La noche del pasado viernes fue una verdadera carnicería sin nombre, producto del fanatismo ciego de yihadistas dispuestos a morir inmolados, como una muestra de lealtad a su dios, Alá. Fue la expresión de una guerra santa que llena de pánico al mundo entero, debido a la posibilidad de que este tipo de ataques se repitan en otras capitales de Occidente, y se termine desencadenando un conflicto de proporciones mayores, incontrolables y con desenlaces insospechados.
El hecho de que el grupo yihadista Estado Islámico tenga entre sus principales líderes a europeos convertidos al islam, que logran camuflarse en sus propios países de origen, complican aún más las cosas para las autoridades a la hora de establecer controles. Peor aún, cuando estos terroristas se aprovechan del respeto a las libertades que se ofrecen en Occidente para actuar a su amaño en tierras europeas, sin que puedan ser neutralizadas a tiempo sus acciones fanáticas.
En Bélgica ya fueron arrestadas cinco personas que podrían estar relacionadas con los hechos de París, pero al mismo tiempo corren las amenazas de los extremistas contra otras ciudades de Occidente como Londres, Washington y Roma. Si esto se combina con las presiones de migración hacia Europa ejercidas desde los países en conflicto en África y el Medio Oriente, los riesgos se multiplican y el remedio a todas estas tensiones se hace cada vez más difícil.
Lo peor es que los terroristas parecen lograr siempre el objetivo de organizar acciones coordinadas que terminan causando masacres en contra de civiles inocentes, que poco o nada tienen que ver con las discusiones políticas, económicas o religiosas que encabezan quienes pretenden cambiar el curso de la historia a punta de violencia. Se habla mucho de reaccionar en bloque en contra de los terroristas y cerrar la posibilidad de que sus crímenes se expandan, pero los avances son mínimos.
Desde el fatídico 11 de septiembre del 2001, con el derribamiento de las Torres Gemelas en Nueva York por Al Qaeda, parece que esas expresiones radicales en lugar de ser mermadas, tienen cada vez más fuerza. Los atentados de marzo del 2004 en Madrid, en los que murieron 191 personas, así como los dos ataques de este año en Francia (hay que recordar que diez periodistas y dibujantes del semanario Charlie Hebdo fueron asesinados por el yihadismo a comienzos del 2015), no han logrado que Occidente conforme una verdadera estrategia antiterrorista que dé frutos.

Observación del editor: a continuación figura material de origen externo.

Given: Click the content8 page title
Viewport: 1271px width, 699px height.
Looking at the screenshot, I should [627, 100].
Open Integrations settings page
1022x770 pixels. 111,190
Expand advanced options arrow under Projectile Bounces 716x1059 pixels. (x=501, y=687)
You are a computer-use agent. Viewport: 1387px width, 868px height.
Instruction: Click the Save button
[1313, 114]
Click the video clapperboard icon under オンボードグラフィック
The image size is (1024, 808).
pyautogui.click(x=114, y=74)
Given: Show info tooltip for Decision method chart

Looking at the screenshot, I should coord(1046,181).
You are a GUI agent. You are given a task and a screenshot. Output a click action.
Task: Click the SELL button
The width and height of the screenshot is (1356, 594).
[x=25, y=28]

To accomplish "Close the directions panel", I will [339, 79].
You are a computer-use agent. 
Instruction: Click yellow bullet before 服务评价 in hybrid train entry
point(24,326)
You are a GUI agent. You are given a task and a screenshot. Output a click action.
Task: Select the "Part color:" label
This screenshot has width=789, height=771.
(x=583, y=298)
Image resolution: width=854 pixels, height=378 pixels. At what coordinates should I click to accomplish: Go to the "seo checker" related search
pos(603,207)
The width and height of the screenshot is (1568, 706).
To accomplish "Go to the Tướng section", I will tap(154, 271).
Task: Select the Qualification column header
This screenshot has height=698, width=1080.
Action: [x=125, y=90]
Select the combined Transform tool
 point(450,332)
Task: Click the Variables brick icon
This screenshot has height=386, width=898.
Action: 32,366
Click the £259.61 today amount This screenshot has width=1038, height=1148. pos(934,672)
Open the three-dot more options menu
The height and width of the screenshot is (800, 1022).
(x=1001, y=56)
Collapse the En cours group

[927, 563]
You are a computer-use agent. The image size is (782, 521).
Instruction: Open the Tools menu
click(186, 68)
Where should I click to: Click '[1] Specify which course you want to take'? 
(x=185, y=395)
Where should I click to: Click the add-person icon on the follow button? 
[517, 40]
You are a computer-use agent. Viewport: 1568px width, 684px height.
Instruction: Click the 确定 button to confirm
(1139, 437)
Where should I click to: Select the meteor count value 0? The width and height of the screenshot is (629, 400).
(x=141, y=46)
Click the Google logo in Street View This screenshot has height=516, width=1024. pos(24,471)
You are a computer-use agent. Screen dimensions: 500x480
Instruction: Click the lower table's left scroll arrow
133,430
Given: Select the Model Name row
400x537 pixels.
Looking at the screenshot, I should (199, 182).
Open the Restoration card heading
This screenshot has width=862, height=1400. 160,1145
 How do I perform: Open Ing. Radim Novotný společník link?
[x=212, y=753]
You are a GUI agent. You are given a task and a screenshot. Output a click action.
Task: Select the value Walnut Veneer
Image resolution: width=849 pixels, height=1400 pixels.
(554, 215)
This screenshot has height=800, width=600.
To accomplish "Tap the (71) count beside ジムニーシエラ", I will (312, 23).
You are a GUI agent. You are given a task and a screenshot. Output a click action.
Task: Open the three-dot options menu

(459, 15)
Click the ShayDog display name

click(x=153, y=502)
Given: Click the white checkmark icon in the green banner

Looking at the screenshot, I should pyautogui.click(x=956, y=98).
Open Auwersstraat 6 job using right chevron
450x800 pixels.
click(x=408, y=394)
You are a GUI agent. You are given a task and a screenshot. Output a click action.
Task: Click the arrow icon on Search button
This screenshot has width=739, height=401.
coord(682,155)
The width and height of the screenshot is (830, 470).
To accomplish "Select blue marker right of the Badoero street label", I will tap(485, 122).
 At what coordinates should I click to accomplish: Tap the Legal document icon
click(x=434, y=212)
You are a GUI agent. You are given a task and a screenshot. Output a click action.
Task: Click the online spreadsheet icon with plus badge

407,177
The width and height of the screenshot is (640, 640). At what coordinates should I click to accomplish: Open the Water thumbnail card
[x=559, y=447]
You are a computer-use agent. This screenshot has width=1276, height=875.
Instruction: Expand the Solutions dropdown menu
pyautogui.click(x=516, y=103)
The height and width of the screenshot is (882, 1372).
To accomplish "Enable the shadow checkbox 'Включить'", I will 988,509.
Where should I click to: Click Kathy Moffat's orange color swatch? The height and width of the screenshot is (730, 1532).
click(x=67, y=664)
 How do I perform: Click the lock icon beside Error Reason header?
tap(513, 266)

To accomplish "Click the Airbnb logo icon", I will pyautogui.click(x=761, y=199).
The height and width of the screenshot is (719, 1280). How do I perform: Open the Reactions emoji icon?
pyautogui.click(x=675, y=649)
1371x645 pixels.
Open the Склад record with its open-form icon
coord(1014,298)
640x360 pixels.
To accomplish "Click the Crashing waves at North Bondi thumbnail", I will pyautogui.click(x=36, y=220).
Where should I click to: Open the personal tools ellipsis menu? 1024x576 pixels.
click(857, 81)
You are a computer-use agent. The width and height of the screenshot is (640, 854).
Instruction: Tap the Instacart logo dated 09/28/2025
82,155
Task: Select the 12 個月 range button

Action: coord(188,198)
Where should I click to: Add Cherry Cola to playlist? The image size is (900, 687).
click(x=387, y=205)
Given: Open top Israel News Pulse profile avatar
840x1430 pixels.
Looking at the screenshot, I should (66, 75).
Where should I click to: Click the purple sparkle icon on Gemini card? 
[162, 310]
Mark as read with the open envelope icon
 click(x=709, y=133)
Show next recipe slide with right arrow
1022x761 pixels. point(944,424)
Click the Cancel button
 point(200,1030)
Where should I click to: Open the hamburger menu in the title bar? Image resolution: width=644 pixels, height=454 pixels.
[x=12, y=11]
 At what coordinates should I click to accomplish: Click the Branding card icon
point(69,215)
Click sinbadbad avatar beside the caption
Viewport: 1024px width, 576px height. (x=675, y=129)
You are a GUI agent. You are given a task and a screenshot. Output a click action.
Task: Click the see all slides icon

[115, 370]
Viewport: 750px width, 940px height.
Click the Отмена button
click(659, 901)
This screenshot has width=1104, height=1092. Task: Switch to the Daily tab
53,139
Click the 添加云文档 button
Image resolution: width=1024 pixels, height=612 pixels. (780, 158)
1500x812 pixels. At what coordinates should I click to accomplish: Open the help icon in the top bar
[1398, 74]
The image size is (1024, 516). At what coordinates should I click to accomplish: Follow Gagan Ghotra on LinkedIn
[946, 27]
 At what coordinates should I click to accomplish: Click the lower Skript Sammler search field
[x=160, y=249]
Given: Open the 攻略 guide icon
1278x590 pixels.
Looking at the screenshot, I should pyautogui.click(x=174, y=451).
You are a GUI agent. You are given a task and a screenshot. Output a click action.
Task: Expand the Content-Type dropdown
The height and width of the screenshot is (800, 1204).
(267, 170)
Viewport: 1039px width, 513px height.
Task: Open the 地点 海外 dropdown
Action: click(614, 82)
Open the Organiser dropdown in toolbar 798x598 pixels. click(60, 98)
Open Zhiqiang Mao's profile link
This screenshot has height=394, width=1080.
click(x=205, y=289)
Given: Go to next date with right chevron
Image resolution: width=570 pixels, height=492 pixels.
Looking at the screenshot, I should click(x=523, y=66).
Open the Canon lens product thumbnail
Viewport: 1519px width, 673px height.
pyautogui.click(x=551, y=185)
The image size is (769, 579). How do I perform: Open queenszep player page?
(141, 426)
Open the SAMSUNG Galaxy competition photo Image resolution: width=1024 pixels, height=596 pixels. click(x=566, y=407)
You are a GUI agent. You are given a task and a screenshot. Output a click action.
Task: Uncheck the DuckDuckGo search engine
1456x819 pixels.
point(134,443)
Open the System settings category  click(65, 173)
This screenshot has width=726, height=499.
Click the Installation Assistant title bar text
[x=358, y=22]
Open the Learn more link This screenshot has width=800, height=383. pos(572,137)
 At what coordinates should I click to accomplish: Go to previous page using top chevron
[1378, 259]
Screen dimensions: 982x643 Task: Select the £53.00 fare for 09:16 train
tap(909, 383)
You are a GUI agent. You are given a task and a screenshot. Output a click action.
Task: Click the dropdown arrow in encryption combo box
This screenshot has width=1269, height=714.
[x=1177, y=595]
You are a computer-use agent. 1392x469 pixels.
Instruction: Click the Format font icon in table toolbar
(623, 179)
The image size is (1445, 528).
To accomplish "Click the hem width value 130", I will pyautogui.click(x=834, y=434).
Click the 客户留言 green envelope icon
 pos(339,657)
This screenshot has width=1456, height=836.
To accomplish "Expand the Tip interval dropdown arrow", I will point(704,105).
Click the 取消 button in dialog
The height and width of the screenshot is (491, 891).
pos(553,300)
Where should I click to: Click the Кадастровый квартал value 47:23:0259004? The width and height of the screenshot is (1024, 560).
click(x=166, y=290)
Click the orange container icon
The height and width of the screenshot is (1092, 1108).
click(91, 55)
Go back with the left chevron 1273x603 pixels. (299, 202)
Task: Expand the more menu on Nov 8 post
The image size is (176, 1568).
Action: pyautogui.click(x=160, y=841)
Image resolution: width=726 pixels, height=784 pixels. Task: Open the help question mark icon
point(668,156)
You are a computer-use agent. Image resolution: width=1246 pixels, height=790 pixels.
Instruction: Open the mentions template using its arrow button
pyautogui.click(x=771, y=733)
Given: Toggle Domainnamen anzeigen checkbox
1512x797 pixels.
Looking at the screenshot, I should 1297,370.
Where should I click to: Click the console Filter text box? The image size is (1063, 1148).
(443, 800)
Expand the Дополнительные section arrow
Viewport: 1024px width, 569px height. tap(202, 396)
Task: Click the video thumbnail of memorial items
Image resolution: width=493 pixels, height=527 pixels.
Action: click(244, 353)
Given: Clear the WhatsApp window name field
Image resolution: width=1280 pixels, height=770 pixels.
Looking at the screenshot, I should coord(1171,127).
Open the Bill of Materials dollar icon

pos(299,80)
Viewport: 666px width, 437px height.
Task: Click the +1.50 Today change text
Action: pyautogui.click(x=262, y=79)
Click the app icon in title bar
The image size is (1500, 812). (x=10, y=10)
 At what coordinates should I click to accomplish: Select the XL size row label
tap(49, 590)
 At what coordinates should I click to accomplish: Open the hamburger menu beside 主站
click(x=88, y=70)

Ya hay quienes dicen que el ataque en París no va a ser el último, por lo que es necesario estar en máxima alerta. Todo indica que hasta que Occidente no acepte la proclamación del califato del Estado Islámico, no cesarán los ataques. O incluso aceptando algo tan descabellado, la barbarie de los yihadistas no tendrá pausa. Por eso, se requiere una reacción con base en operaciones de inteligencia y captura de los jefes extremistas. Las medidas de prevención tienen que ir, además, desde reforzamiento en sitios de numerosa población musulmana en Europa, hasta mayor vigilancia de lugares públicos en los que se produzcan aglomeraciones, como plazas y estadios. Es evidente que estos criminales no miden consecuencias de sus acciones.
Cada vez queda más claro el grado de extremismo al que pueden llegar los actos de los yihadistas, quienes además de enfocar sus acciones en Siria, Irak, Egipto, Libia, Yemen y Pakistán, vienen demostrando su fuerza en Europa. La cumbre urgente citada para el próximo viernes por la Unión Europea tiene que arrojar como resultado que se adopten medidas que frenen de manera definitiva ataques como los que tuvo que soportar el pasado viernes la Ciudad Luz.